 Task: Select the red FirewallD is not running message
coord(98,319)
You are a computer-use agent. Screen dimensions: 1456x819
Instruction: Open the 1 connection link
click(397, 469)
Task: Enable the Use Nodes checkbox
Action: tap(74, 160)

——————

» **What you should do**
Everything in the records above should be written out again exactly.

» **Solution below**
 Task: Select the red FirewallD is not running message
coord(98,319)
You are a computer-use agent. Screen dimensions: 1456x819
Instruction: Open the 1 connection link
click(397, 469)
Task: Enable the Use Nodes checkbox
Action: tap(74, 160)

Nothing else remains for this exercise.